> _Supplied data_
☆ ☆ ☆ ☆ ☆ ☆ ☆
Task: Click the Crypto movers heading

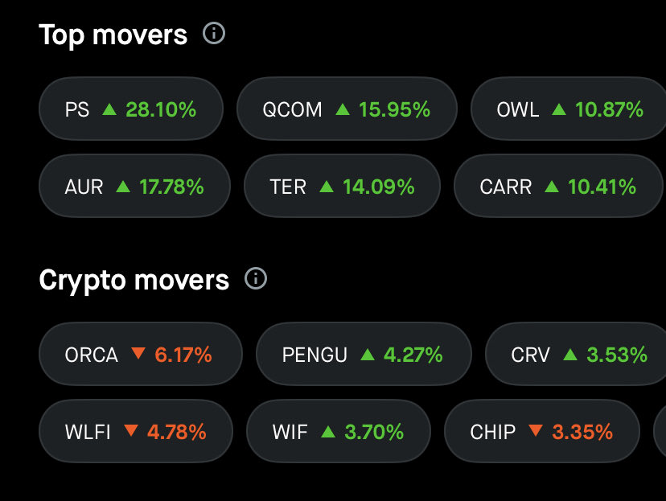Action: click(x=134, y=280)
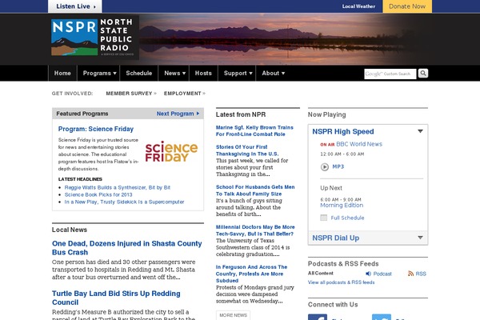The image size is (480, 320).
Task: Click the Podcast speaker icon
Action: click(x=368, y=274)
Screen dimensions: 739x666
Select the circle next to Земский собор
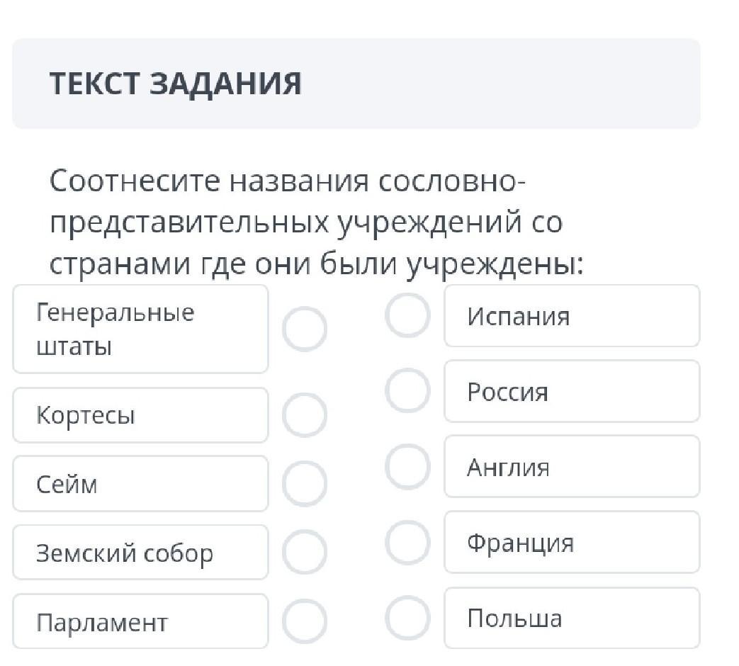(305, 553)
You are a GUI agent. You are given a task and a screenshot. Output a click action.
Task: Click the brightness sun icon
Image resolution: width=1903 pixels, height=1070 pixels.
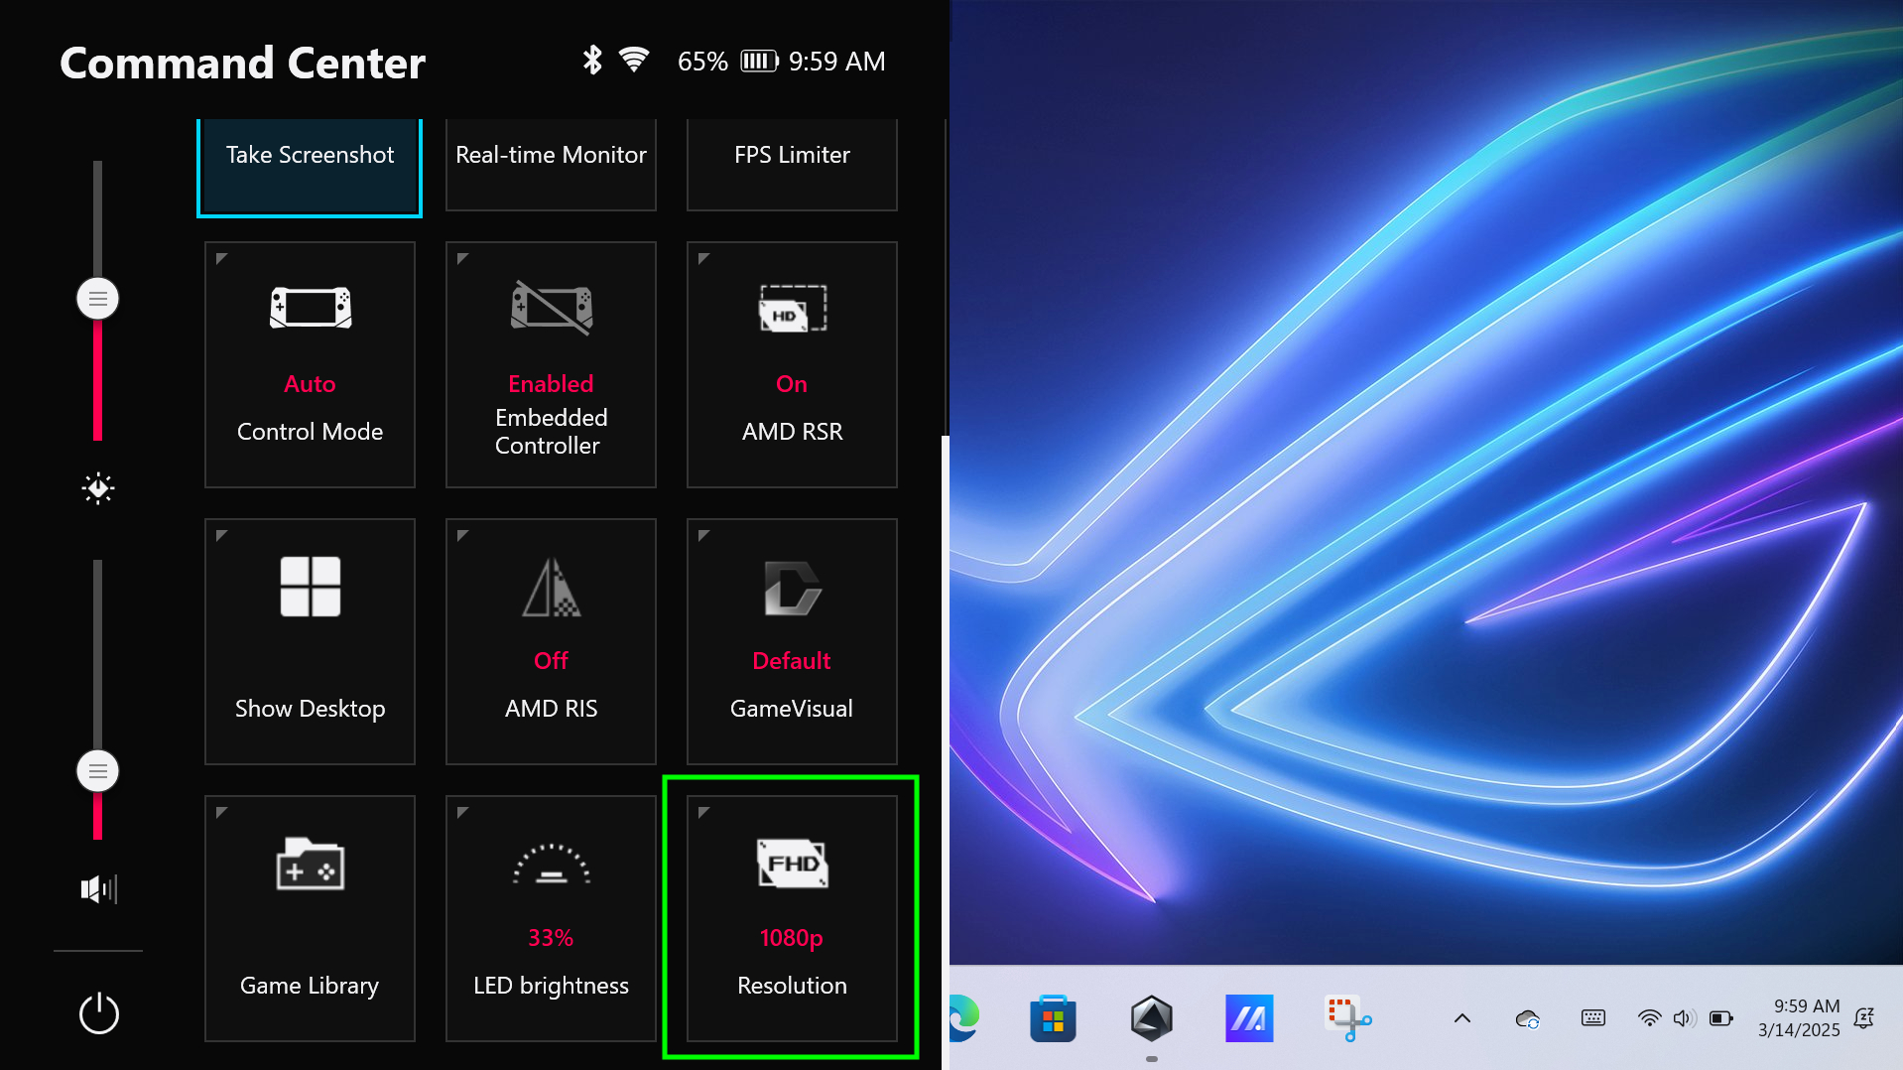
☆ ☆ ☆ ☆ ☆ ☆ ☆
> _Exercise_
Give an exact copy of the material, leaving out every picture.

> _Task result_
Task: Click the Crypto movers heading

Action: click(x=134, y=280)
The image size is (480, 320).
Task: Click the Podcast speaker icon
Action: click(x=368, y=274)
Screen dimensions: 739x666
Select the circle next to Земский собор
(305, 553)
You are a GUI agent. You are given a task and a screenshot. Output a click action.
Task: Click the brightness sun icon
Image resolution: width=1903 pixels, height=1070 pixels.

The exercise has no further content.